Notification and demarcation under the 2017 Rules must be strengthened with transparent public mapping, grievance redress, and participatory ground-truthing. Urban and peri-urban wetlands require treated wastewater inflows, supported by functional sewage treatment systems. Hydrological connectivity must be restored by clearing feeder channels, regulating extraction, and managing waste.
Coastal and riparian wetlands should form the backbone of disaster risk reduction strategies, complementing grey infrastructure. Finally, India requires a formal, national capacity mission to train wetland managers in hydrology, restoration ecology, GIS/remote sensing, environmental law, and community governance.

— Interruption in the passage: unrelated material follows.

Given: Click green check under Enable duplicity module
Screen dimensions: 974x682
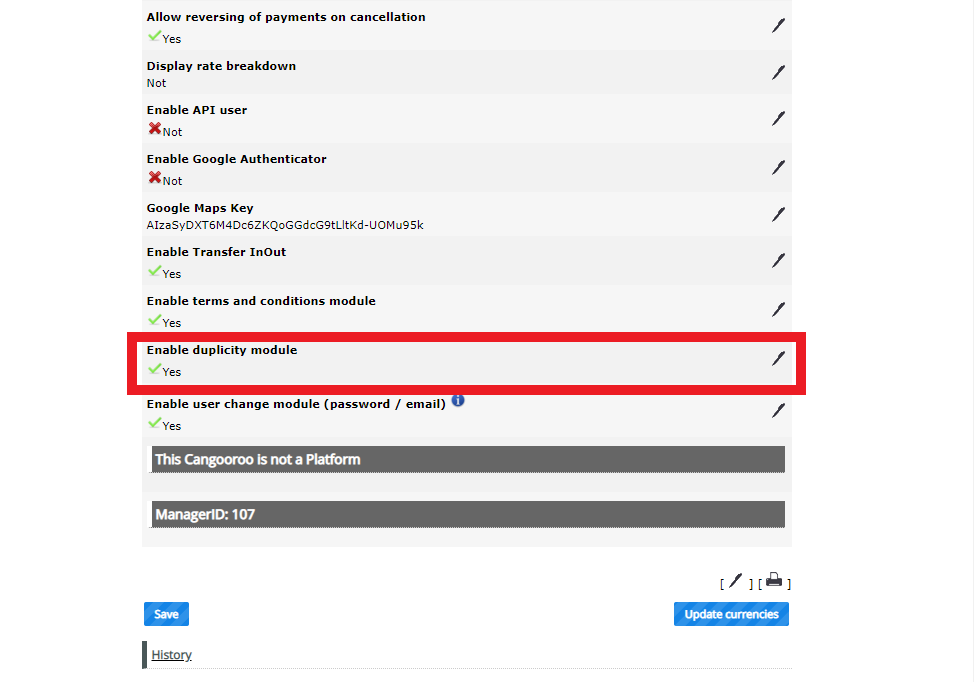Looking at the screenshot, I should click(155, 369).
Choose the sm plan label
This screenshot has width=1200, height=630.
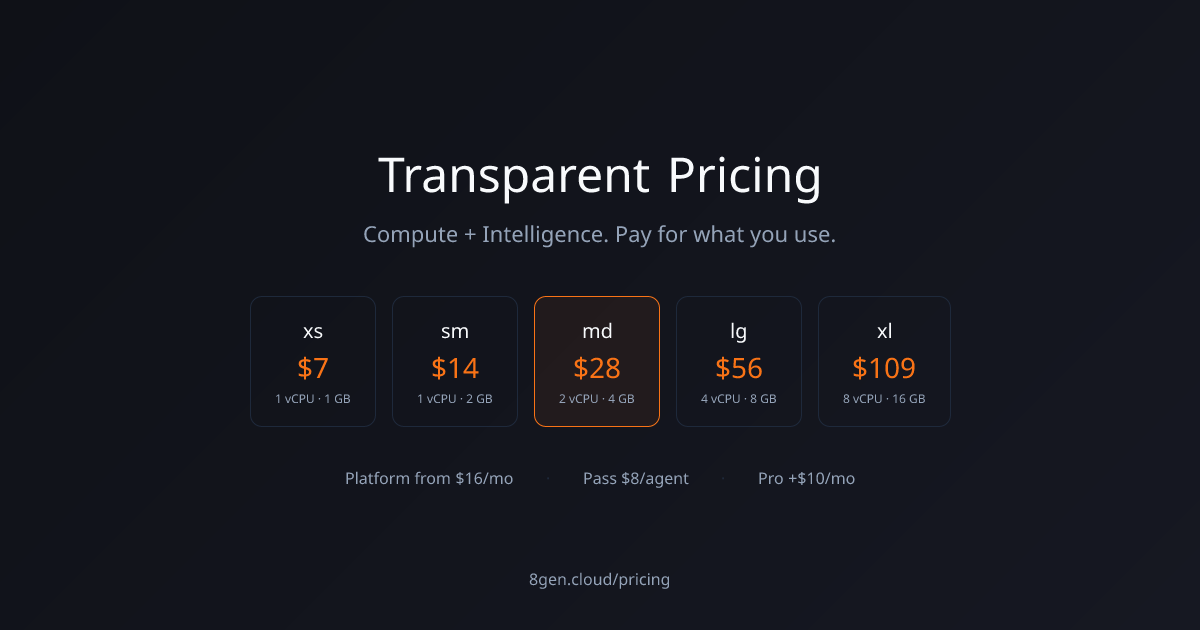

If modern scientific tools are not paired with traditional ecological knowledge, India risks creating plans without community legitimacy or long-term sustainability.
Key Measures:
- Publicly accessible wetland boundary maps
- Ensuring treated wastewater inflows
- Basin-level hydrological management
- Integrating wetlands into disaster risk reduction
- National wetland capacity-building mission
6. Aligning Science, Policy, and People
India’s mapping and monitoring capacity is growing with satellite remote sensing, drones, and time-series analytics that track encroachment and ecological change. Updated NPCA guidelines promote measurable, science-based management plans, while Ramsar’s principles of wise use and clear boundary demarcation align with national needs.
However, conservation requires collective action across society. Governments must enforce and finance wetland protection; urban authorities must stop treating wetlands as wastelands; industries must prevent pollution at source; educational institutions must train the next generation of wetland professionals; and citizens must safeguard local lakes, ponds, mangroves, and springs.
"In the end, our society will be defined not only by what we create, but by what we refuse to destroy." — John Sawhill
If science, policy, and people do not converge, wetlands will continue to decline, harming India’s long-term water security and climate resilience.
Conclusion
World Wetlands Day 2026 reinforces that wetlands are not ornamental spaces but foundational ecosystems embedded in India’s cultural heritage and water security. Sustaining them requires combining traditional knowledge with modern tools, integrating policies across scales, and strengthening community-centred governance. Protecting wetlands today will directly shape India’s ecological resilience and water future.